## start Record extracts

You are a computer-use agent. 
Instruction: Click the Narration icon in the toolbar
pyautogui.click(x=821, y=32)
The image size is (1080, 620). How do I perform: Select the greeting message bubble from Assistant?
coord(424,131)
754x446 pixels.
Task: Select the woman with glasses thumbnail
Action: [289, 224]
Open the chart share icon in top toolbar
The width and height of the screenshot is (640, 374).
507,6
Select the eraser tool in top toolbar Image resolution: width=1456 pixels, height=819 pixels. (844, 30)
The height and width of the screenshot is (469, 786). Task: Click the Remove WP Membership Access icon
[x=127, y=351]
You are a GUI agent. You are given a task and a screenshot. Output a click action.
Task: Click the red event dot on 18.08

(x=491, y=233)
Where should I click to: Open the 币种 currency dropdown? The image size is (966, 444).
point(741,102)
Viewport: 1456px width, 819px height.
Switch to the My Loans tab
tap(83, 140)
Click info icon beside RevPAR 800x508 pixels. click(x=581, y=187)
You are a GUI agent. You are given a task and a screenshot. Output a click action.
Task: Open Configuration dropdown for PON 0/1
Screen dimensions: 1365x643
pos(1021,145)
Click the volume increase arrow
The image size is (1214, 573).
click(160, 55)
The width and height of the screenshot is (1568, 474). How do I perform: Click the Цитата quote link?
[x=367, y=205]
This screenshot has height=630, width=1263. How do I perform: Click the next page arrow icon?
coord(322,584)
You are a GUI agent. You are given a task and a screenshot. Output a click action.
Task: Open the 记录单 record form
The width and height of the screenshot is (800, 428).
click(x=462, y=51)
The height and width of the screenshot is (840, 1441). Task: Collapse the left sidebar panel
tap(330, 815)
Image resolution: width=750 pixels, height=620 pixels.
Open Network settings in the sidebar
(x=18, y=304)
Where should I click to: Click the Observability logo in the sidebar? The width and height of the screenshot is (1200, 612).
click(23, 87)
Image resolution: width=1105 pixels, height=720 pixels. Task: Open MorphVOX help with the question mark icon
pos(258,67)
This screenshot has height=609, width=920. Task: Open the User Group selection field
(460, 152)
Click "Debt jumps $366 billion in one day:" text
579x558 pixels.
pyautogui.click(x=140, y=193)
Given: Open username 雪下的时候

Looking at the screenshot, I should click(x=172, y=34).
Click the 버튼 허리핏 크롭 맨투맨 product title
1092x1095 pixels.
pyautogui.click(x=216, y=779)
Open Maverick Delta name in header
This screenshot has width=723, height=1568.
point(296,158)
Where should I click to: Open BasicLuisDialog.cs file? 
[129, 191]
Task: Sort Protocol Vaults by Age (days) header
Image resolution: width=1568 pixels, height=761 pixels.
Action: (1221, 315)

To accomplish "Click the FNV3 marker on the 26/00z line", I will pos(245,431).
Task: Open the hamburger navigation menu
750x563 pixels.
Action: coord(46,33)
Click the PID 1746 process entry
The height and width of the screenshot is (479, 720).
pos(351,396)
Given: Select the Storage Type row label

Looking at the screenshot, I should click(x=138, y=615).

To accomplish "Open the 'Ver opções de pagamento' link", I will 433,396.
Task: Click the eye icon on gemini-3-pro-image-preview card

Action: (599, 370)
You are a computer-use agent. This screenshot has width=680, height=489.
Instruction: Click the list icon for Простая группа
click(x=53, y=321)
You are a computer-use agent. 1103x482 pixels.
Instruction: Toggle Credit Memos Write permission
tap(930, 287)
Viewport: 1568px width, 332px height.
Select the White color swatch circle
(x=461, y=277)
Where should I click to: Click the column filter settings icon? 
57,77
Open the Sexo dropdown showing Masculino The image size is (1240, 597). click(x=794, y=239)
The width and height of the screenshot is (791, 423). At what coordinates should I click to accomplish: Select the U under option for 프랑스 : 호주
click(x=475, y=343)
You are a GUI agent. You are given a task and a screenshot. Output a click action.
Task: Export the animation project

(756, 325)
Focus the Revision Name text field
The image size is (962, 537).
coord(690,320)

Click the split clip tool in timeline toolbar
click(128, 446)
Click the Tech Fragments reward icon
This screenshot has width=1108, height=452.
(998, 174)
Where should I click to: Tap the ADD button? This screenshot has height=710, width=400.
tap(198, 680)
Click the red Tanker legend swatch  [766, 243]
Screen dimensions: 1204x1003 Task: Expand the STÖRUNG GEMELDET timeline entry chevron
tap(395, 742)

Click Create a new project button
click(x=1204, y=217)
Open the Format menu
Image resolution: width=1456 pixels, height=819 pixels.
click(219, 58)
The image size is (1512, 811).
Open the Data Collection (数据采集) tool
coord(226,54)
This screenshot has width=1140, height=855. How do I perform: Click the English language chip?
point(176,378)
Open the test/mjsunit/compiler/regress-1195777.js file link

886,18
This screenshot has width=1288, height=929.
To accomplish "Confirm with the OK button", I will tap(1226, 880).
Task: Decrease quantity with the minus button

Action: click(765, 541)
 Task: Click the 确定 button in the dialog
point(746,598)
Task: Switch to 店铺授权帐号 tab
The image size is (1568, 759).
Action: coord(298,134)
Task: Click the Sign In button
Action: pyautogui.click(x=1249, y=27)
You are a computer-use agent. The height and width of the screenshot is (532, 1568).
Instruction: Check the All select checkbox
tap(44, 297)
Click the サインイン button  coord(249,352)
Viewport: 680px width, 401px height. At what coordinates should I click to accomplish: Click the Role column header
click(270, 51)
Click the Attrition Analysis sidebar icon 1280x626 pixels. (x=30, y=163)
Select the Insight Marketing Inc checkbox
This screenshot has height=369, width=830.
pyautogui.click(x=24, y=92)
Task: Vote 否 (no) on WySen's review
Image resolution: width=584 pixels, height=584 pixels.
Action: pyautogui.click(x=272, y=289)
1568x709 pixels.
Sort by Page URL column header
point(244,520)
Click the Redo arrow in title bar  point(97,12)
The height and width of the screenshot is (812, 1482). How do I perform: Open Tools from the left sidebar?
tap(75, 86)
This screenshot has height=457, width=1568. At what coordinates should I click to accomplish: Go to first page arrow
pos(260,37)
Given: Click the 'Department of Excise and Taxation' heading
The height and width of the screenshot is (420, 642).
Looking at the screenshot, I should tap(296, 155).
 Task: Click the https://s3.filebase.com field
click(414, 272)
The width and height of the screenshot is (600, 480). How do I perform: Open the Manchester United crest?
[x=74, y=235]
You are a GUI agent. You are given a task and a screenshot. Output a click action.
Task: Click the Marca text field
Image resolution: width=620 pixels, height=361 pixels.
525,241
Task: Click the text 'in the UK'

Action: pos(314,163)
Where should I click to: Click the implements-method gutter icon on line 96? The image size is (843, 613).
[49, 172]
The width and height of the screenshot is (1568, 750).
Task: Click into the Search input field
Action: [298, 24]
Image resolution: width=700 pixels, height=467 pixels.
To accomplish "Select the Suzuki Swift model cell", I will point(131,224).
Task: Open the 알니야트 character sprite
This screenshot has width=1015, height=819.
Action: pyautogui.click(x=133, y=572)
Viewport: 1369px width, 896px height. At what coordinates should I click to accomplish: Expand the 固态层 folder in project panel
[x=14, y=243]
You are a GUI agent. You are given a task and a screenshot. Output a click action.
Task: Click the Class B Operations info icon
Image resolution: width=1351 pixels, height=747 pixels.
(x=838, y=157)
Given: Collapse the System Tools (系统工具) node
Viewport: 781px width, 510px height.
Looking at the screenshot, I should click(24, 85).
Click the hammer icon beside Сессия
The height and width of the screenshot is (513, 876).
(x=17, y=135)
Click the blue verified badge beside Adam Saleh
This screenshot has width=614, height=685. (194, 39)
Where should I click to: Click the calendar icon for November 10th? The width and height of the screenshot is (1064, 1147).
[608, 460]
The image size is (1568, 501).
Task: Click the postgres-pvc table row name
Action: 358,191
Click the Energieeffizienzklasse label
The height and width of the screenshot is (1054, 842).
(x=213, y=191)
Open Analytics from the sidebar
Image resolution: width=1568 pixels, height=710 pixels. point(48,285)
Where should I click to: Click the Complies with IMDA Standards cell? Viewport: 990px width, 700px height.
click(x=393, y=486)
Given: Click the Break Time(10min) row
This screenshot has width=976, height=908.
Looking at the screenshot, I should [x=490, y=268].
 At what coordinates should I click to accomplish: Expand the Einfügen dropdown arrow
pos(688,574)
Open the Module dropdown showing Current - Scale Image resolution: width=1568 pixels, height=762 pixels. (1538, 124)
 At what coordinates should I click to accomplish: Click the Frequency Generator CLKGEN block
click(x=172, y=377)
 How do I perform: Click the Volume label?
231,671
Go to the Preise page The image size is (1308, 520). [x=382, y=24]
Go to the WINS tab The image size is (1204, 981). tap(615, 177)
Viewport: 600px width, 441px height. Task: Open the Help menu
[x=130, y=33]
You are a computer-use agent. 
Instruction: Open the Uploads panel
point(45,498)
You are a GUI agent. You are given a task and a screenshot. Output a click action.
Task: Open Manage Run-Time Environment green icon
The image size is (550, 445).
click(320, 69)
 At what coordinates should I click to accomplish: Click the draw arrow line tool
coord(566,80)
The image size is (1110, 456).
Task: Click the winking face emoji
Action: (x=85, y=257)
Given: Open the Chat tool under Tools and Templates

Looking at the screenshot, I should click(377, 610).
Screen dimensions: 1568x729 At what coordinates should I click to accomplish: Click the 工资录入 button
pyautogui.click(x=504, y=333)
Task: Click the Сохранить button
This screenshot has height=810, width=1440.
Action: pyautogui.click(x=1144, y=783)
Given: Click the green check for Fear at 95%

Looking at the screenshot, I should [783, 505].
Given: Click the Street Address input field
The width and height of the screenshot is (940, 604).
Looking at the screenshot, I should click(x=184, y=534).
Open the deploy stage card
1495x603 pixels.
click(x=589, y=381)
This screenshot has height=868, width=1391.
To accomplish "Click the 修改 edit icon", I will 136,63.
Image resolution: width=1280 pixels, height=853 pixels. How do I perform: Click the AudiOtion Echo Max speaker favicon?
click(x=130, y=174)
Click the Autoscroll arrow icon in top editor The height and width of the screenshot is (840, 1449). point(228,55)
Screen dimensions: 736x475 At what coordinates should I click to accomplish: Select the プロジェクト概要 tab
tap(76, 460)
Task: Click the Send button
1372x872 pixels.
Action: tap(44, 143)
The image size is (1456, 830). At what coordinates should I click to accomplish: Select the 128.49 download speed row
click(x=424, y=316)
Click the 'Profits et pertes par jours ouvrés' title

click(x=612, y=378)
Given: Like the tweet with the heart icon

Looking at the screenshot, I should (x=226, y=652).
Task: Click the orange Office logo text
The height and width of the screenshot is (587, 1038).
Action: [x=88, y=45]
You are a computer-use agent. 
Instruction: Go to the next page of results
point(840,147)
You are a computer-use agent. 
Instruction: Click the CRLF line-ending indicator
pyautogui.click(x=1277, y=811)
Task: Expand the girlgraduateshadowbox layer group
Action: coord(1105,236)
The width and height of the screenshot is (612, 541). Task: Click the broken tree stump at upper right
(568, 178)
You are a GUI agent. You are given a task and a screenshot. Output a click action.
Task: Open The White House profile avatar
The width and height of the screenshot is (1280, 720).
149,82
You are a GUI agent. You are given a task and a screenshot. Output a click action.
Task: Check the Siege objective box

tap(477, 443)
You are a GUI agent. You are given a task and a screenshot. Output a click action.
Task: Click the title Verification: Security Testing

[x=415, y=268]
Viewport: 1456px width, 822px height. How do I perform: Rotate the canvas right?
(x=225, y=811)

## end Record extracts

The exercise -
Please reproduce the entries above verbatim, beginning at the line that contains "Open the Sexo" and stopping after the line that contains "point(746,598)".

Expected output -
Open the Sexo dropdown showing Masculino The image size is (1240, 597). click(x=794, y=239)
The width and height of the screenshot is (791, 423). At what coordinates should I click to accomplish: Select the U under option for 프랑스 : 호주
click(x=475, y=343)
You are a GUI agent. You are given a task and a screenshot. Output a click action.
Task: Export the animation project

(756, 325)
Focus the Revision Name text field
The image size is (962, 537).
coord(690,320)

Click the split clip tool in timeline toolbar
click(128, 446)
Click the Tech Fragments reward icon
This screenshot has width=1108, height=452.
(998, 174)
Where should I click to: Tap the ADD button? This screenshot has height=710, width=400.
tap(198, 680)
Click the red Tanker legend swatch  [766, 243]
Screen dimensions: 1204x1003 Task: Expand the STÖRUNG GEMELDET timeline entry chevron
tap(395, 742)

Click Create a new project button
click(x=1204, y=217)
Open the Format menu
Image resolution: width=1456 pixels, height=819 pixels.
click(219, 58)
The image size is (1512, 811).
Open the Data Collection (数据采集) tool
coord(226,54)
This screenshot has width=1140, height=855. How do I perform: Click the English language chip?
point(176,378)
Open the test/mjsunit/compiler/regress-1195777.js file link

886,18
This screenshot has width=1288, height=929.
To accomplish "Confirm with the OK button", I will tap(1226, 880).
Task: Decrease quantity with the minus button

Action: click(765, 541)
 Task: Click the 确定 button in the dialog
point(746,598)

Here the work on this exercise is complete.